Two weeks ago, Fox News host Sean Hannity asked Trump about Russia, North Korea, and other “hostile regimes.” Trump, having returned to his global business empire, rejected that characterization and defended Vladimir Putin and Kim Jong-un. “We should be doing business with Russia,” he told Hannity. “I got along great with President Putin. I liked him. He liked me.” Trump complained that U.S. investigations of his extensive ties to Russia had “hurt any possibility of dealing with Russia.” The result, he said, was a loss of precious financial opportunities: “We could have made a lot of money. They have great natural resources.”
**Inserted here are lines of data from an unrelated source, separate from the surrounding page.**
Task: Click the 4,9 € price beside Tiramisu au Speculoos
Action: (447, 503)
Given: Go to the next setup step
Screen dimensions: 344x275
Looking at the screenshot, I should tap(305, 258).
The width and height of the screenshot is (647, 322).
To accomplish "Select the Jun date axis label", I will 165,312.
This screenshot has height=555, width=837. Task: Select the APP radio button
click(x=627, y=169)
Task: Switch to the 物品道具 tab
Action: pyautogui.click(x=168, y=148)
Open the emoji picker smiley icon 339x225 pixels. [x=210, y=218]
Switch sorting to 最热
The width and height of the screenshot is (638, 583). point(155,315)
Trump also bragged about his bond with Kim. “I have a great relationship with a certain man that’s got great power over North Korea,” he told Hannity. “He writes me letters. I like him. He likes me.” Shortly after the interview, when South Korean President Moon Jae-in said Trump had tried to shake him down in exchange for keeping U.S. troops in that country, Trump took Kim’s side against Moon. “Kim Jong-un of North Korea, who I have gotten to know (and like) … never respected the current President of South Korea,” Trump scoffed. In a formal statement, he accused South Korea and “many other countries we protect” of a “ripoff,” claiming that these allies weren’t paying us enough for “the military protection and services we render.”
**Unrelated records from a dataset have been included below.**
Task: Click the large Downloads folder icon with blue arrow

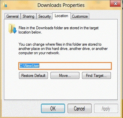Action: [13, 28]
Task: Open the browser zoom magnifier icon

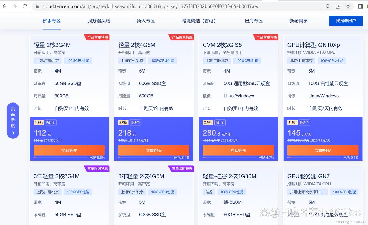Action: click(328, 6)
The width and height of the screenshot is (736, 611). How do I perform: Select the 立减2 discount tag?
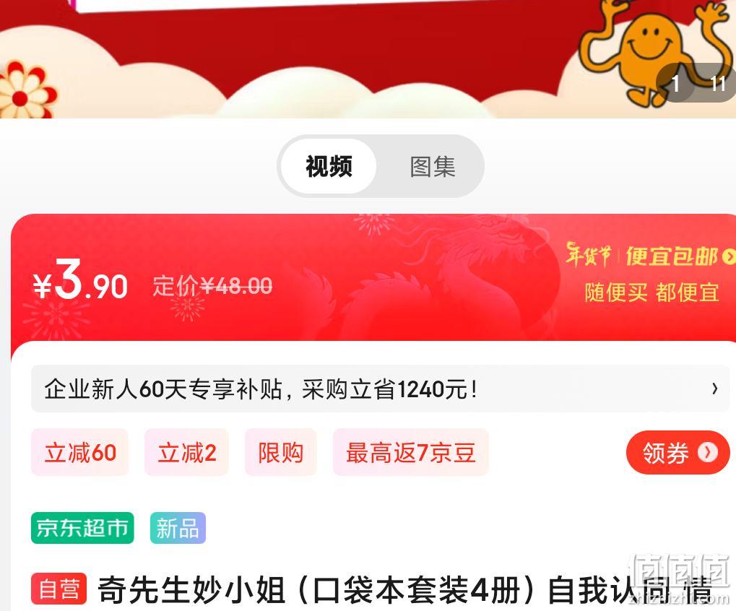click(x=186, y=452)
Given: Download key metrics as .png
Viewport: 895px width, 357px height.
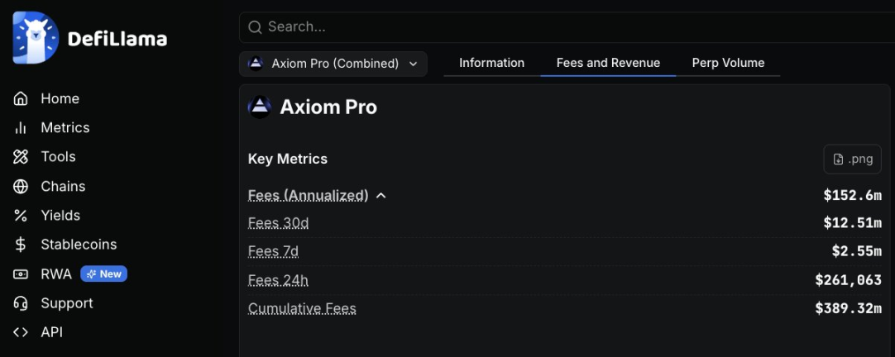Looking at the screenshot, I should 852,159.
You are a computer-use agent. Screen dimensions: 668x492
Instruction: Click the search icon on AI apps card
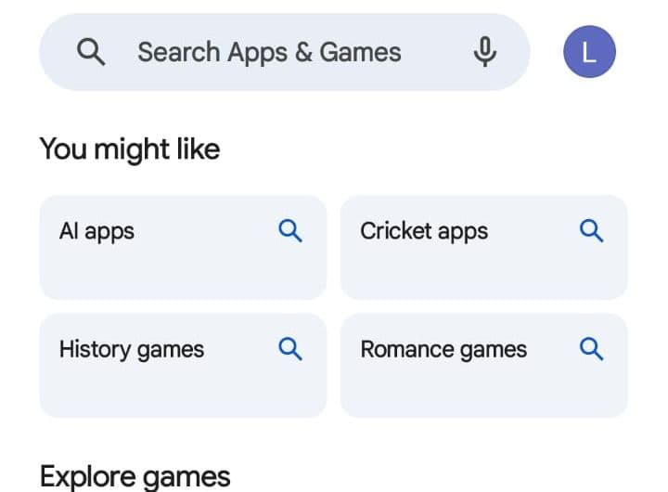pos(290,231)
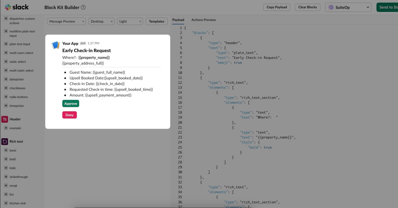The height and width of the screenshot is (208, 398).
Task: Add the radio buttons block via plus
Action: pos(6,97)

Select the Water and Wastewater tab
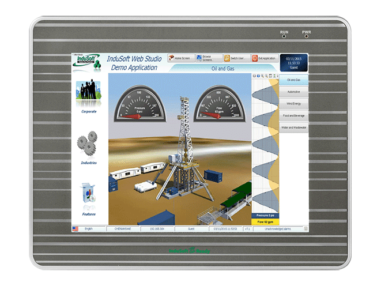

When Trump says “we,” he isn’t talking about America as a guardian of freedom or democracy. He’s talking about America as a well-armed financial empire and vehicle for his ego. He doesn’t understand that we aspire to stand for distinctive values, and he feels no loyalty to a country he doesn’t control. That’s why he advocates plunder—“If you’re going to go in, keep the oil,” he told CPAC—and complains that scrutiny of his relationships with authoritarian regimes “keeps you away from these countries, from dealing economically.” It’s why he brags about arranging a lucrative pact with Chinese President Xi Jinping. It’s why he envies Mexico, where the armed forces “don’t have the restrictions that we have” on civilian deployment. It’s why he works every day to undermine the democracy that rejected him.
Now Trump is demanding Cheney’s head, and House Republicans are preparing to comply. “I’ve had it with her,” House Minority Leader Kevin McCarthy said of Cheney on Tuesday. “Someone just has to bring a motion.” McCarthy framed Cheney as a troublemaker, arguing that Republicans must “work together instead of attacking one another. … We were so successful under President Trump.” But you can’t unite honorably behind a man who’s trying to sabotage your country. You can only choose between the country and the man.